# INFORMATION PROVIDED:
########
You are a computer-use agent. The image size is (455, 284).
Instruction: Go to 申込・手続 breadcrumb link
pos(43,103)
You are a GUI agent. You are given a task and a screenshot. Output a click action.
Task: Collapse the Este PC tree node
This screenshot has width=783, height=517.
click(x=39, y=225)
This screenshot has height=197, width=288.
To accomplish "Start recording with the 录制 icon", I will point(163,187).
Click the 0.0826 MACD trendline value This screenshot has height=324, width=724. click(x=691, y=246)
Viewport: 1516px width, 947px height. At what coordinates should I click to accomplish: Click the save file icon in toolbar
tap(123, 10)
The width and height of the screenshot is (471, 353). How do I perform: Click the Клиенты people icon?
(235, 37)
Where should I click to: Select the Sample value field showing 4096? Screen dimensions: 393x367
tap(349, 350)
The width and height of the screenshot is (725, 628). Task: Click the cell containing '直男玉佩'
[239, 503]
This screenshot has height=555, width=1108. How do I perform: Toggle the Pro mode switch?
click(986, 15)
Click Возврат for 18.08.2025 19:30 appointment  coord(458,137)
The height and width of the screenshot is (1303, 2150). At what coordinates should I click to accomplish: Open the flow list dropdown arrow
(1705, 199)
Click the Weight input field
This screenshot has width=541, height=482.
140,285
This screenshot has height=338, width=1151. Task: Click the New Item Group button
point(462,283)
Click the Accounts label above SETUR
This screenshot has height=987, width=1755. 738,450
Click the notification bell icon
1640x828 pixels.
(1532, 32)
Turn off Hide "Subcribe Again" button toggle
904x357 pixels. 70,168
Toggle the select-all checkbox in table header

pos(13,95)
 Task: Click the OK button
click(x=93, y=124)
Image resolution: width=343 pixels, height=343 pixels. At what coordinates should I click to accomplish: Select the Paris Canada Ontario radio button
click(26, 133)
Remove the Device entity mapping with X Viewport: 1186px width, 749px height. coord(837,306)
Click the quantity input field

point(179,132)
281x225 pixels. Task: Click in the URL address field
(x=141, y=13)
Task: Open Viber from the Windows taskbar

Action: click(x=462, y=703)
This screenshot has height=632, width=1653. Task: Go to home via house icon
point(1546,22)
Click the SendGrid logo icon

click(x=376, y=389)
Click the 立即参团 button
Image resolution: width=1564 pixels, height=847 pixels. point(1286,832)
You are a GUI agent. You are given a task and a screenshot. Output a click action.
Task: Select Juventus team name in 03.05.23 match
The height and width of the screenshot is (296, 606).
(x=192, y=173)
########
# ABOUT THIS EXERCISE:
Each line above must be returned exactly as written.

# ANSWER TO THIS EXERCISE:
You are a computer-use agent. The image size is (455, 284).
Instruction: Go to 申込・手続 breadcrumb link
pos(43,103)
You are a GUI agent. You are given a task and a screenshot. Output a click action.
Task: Collapse the Este PC tree node
This screenshot has width=783, height=517.
click(x=39, y=225)
This screenshot has height=197, width=288.
To accomplish "Start recording with the 录制 icon", I will point(163,187).
Click the 0.0826 MACD trendline value This screenshot has height=324, width=724. click(x=691, y=246)
Viewport: 1516px width, 947px height. At what coordinates should I click to accomplish: Click the save file icon in toolbar
tap(123, 10)
The width and height of the screenshot is (471, 353). How do I perform: Click the Клиенты people icon?
(235, 37)
Where should I click to: Select the Sample value field showing 4096? Screen dimensions: 393x367
tap(349, 350)
The width and height of the screenshot is (725, 628). Task: Click the cell containing '直男玉佩'
[239, 503]
This screenshot has height=555, width=1108. How do I perform: Toggle the Pro mode switch?
click(986, 15)
Click Возврат for 18.08.2025 19:30 appointment  coord(458,137)
The height and width of the screenshot is (1303, 2150). At what coordinates should I click to accomplish: Open the flow list dropdown arrow
(1705, 199)
Click the Weight input field
This screenshot has width=541, height=482.
140,285
This screenshot has height=338, width=1151. Task: Click the New Item Group button
point(462,283)
Click the Accounts label above SETUR
This screenshot has height=987, width=1755. 738,450
Click the notification bell icon
1640x828 pixels.
(1532, 32)
Turn off Hide "Subcribe Again" button toggle
904x357 pixels. 70,168
Toggle the select-all checkbox in table header

pos(13,95)
 Task: Click the OK button
click(x=93, y=124)
Image resolution: width=343 pixels, height=343 pixels. At what coordinates should I click to accomplish: Select the Paris Canada Ontario radio button
click(26, 133)
Remove the Device entity mapping with X Viewport: 1186px width, 749px height. coord(837,306)
Click the quantity input field

point(179,132)
281x225 pixels. Task: Click in the URL address field
(x=141, y=13)
Task: Open Viber from the Windows taskbar

Action: click(x=462, y=703)
This screenshot has height=632, width=1653. Task: Go to home via house icon
point(1546,22)
Click the SendGrid logo icon

click(x=376, y=389)
Click the 立即参团 button
Image resolution: width=1564 pixels, height=847 pixels. point(1286,832)
You are a GUI agent. You are given a task and a screenshot. Output a click action.
Task: Select Juventus team name in 03.05.23 match
The height and width of the screenshot is (296, 606).
(x=192, y=173)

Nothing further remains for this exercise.